# Hubert Wang

I am
Hubert Wang

Wechat Official Account
Find fun things here!

# Machine Learning 04: DNN, CNN, RNN, and Representation Learning

Course Notes of Professor Tom Mitchell Machine Learning Course @ CMU, 2017

## Why not Logistic Regression?

We like logistic regression, but:

1. how would it perform when trying to learn P(image contains Hillary Clinton | pixel values X1, X2 ... X10,000)?
2. what Xi image features to use? edges? color blotches? generic face? subwindows? lighting invariant properties? position independent? SIFT features?

Deep nets: learn the features automatically!

## Multilayer Networks of Sigmoid Units

### E.g. 1 Speech Recognition

This is a multilayer networks of sigmoid units to do speech recognize. 1-hot vector encoding for the last layer to do classification into certain category. On the right side, we can see the decision surface is very complecated instead of linear surface of logistic regression.

### E.g. 2 ALVINN self-driving car

[]

• 4 hidden units in the hidden layer
• fully connected, output units connecting to all hidden layer units
• One-hot encoding for the output 30 units in training data

### Rectified Linear Unit (ReLU)

[]

Comparing with Sigmoid, the only difference is the activation function *f*. ReLU change the sigmoid function to thresholded output. Note that ReLU is still linear classifier!

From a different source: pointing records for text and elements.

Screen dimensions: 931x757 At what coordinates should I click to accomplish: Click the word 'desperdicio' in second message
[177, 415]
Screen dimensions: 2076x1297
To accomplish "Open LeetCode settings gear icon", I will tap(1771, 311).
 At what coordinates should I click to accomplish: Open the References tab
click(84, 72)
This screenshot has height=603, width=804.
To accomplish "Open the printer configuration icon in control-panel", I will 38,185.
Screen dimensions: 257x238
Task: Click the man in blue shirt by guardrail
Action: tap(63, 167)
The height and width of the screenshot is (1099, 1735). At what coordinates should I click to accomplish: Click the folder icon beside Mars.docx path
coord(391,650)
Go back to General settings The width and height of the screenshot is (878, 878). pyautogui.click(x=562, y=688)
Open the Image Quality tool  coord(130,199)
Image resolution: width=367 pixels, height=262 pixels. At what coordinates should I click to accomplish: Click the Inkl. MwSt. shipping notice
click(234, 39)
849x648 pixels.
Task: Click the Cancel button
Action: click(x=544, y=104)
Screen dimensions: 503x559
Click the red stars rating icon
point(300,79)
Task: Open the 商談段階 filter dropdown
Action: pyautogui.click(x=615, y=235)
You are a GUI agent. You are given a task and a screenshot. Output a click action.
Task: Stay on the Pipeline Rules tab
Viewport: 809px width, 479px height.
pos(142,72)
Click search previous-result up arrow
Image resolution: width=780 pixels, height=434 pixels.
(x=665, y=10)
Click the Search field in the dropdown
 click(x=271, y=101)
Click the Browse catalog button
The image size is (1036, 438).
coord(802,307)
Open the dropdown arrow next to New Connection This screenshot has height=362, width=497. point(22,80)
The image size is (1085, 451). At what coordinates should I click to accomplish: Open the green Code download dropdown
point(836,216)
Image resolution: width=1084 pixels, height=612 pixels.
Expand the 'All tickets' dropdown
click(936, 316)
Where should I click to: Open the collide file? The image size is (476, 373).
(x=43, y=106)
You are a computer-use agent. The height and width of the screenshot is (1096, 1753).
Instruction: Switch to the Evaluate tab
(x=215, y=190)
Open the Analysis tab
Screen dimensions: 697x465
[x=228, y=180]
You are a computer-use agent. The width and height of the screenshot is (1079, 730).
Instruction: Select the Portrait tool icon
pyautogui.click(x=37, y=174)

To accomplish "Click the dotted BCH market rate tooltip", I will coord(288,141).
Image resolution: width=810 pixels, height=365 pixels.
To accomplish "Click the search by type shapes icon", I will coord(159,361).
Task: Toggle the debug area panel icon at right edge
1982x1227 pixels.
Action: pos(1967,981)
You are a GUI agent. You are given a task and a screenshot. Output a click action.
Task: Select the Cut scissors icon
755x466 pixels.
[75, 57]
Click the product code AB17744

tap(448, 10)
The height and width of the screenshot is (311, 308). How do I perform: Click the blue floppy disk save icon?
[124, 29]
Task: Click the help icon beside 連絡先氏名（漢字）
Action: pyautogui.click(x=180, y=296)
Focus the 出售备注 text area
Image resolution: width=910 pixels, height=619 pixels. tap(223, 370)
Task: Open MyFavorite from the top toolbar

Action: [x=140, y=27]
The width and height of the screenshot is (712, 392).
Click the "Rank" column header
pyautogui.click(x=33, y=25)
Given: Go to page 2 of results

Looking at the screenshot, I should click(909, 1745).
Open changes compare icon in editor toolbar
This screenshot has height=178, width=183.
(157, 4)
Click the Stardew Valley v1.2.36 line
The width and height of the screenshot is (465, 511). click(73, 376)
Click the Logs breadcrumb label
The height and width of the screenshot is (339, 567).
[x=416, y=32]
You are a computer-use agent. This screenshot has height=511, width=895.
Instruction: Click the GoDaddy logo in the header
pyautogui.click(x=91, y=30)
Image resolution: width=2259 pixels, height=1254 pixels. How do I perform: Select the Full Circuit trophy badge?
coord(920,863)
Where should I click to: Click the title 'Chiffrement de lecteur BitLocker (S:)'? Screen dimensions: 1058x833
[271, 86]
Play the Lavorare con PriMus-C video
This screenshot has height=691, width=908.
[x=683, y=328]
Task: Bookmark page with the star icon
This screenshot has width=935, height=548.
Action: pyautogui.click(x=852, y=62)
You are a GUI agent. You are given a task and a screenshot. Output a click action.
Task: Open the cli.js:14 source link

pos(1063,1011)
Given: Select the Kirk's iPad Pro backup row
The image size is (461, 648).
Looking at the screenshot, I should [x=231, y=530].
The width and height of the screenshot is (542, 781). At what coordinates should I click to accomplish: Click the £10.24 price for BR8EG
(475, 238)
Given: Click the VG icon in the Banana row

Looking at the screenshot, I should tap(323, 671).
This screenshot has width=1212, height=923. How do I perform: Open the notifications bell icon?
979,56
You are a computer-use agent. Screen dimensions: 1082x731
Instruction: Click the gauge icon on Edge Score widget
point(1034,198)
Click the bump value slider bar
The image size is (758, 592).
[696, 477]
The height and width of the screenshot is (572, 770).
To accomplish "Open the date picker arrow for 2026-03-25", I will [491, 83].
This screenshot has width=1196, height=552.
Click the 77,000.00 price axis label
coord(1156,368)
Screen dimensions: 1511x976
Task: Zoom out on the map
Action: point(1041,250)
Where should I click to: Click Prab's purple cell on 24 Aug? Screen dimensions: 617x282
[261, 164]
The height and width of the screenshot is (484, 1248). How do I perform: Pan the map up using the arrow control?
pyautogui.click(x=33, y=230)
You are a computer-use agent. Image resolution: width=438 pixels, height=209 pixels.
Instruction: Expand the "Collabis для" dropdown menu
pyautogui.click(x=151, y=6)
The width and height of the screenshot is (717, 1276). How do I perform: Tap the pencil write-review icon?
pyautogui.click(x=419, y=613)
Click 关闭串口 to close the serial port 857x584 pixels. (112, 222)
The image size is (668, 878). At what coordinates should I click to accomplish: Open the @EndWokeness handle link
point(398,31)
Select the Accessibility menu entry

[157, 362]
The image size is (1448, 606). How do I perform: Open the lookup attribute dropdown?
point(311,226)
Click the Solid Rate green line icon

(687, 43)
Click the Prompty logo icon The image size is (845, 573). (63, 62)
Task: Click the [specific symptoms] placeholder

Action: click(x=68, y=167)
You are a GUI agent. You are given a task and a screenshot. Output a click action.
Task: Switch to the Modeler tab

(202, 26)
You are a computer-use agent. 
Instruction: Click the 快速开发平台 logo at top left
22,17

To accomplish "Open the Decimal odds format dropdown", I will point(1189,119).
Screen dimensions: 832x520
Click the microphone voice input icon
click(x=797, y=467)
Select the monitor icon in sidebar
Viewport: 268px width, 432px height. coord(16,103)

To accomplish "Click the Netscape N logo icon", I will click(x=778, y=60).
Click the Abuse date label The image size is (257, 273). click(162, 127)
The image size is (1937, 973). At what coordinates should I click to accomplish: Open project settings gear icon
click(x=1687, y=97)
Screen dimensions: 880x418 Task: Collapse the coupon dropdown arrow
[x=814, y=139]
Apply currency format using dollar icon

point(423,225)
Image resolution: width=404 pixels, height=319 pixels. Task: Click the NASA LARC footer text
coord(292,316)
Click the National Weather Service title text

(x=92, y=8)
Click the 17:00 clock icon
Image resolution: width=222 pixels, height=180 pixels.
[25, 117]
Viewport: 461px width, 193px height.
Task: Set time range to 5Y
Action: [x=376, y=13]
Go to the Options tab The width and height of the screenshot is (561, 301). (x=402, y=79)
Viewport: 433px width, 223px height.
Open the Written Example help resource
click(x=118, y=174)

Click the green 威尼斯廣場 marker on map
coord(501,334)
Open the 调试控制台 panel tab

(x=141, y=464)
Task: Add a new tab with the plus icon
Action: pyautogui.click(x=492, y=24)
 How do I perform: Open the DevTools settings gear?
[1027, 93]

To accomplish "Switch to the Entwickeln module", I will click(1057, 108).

### Many types of parameterized units

• Sigmoid units
• ReLU
• Leaky ReLU (fixed non-zero slope for input<0)
• Parametric ReLU (trainable slope)
• Max Pool
• Inner Product
• GRU’s
• LSTM’s
• Matrix multiply
• .... no end in sight

### Training Deep Nets

1. Choose loss function J(θ) to optimize

+ sum of squared errors for y continuous: Σ (y – h(x; θ))^2
+ maximize conditional likelihood: Σ log P(y|x; θ)
+ MAP estimate: Σ log P(y|x; θ) P(θ)
+ 0/1 loss. Sum of classification errors: Σ δ(y = h(x; θ) — Not a good choice because not smooth
+ ...

1. Design network architecture

+ Network of layers (ReLU’s, sigmoid, convolutions, ...)
+ Widths of layers
+ Fully or partly interconnected
+ ...

1. Training algorithm

+ Derive gradient formulas
+ Choose gradient descent method, including stopping condition
+ Experiment with alternative architectures
+ Drop out

## Example: Learn probalistics XOR

• Given boolean Y, X1, X2 learn P(Y|X1,X2), where
• P(Y=0 | X1 = X2) = 0.9
• P(Y=1 | X1 ≠ X2) = 0.9
• Can we learn this with logistic regression?
• No, it's not a linear problem.
• Draw the axis with x1, x2 here to see.
• What can we do?
• Add a hidden layer which gets the inputs from x1 and x2 and output to the y results.

### Gradient Calculation with Chain Rule

Loss function to be minimized: negative log likelihood

J(theta) = E -logP(Y=y|X=x)

use chain rule:

In which:

## Convolution layer, Maxpooling layer

A detailed guide of forward propagation and back propagation.

## Dealing with Overfitting by Validation Set

Our learning algorithm involves a parameter n=number of gradient descent iterations

How do we choose n to optimize future error or loss?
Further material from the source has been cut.